— Begin RECORDS SUPPLIED —

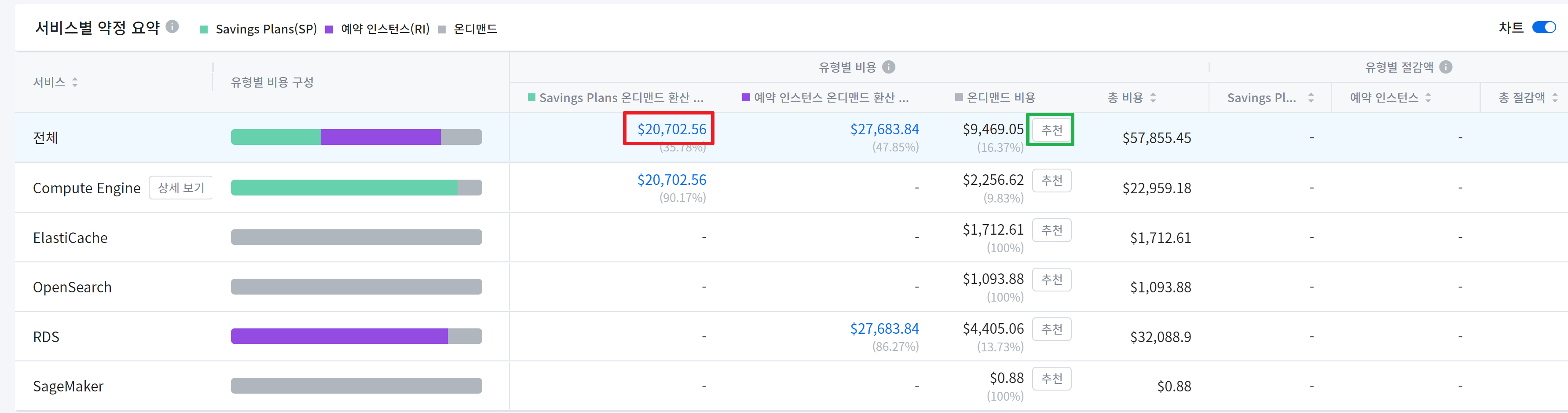The width and height of the screenshot is (1568, 413).
Task: Sort by 예약 인스턴스 savings column arrows
Action: [x=1428, y=97]
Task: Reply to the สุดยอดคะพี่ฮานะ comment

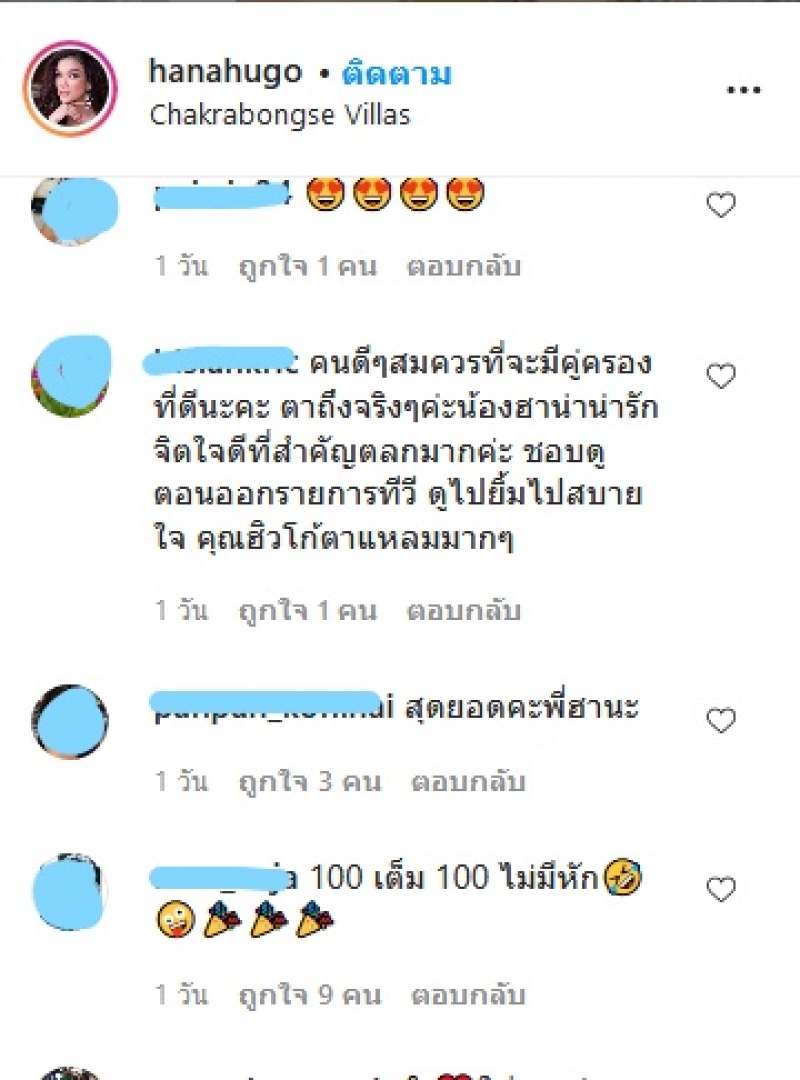Action: tap(468, 782)
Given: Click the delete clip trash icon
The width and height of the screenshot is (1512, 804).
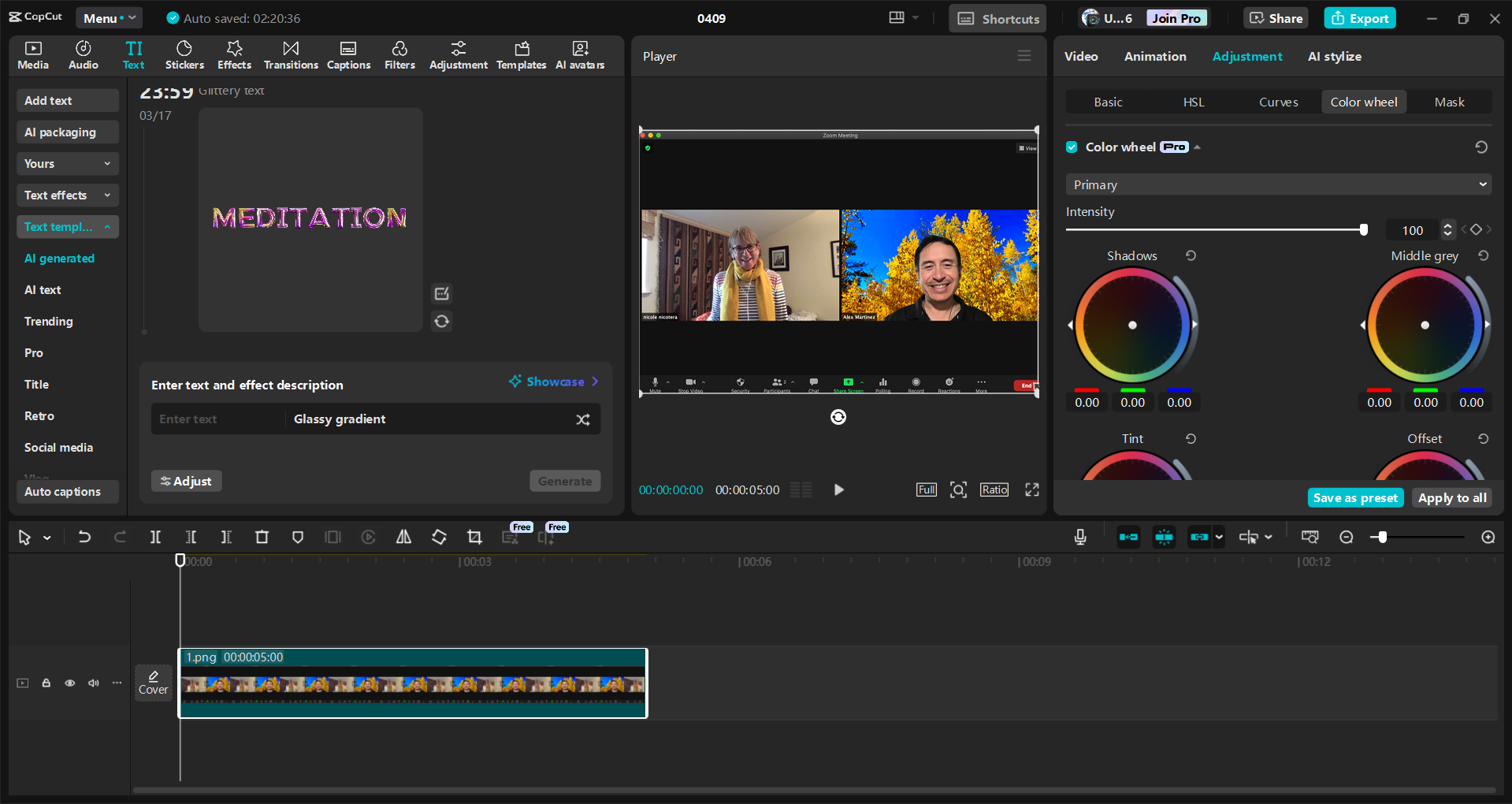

— End RECORDS SUPPLIED —

Return every line of the data above word for word, leaving out the pictures.

• **RESPONSE FOR THIS EXERCISE**
The width and height of the screenshot is (1568, 413).
Task: Sort by 예약 인스턴스 savings column arrows
Action: [x=1428, y=97]
Task: Reply to the สุดยอดคะพี่ฮานะ comment

Action: tap(468, 782)
Given: Click the delete clip trash icon
The width and height of the screenshot is (1512, 804).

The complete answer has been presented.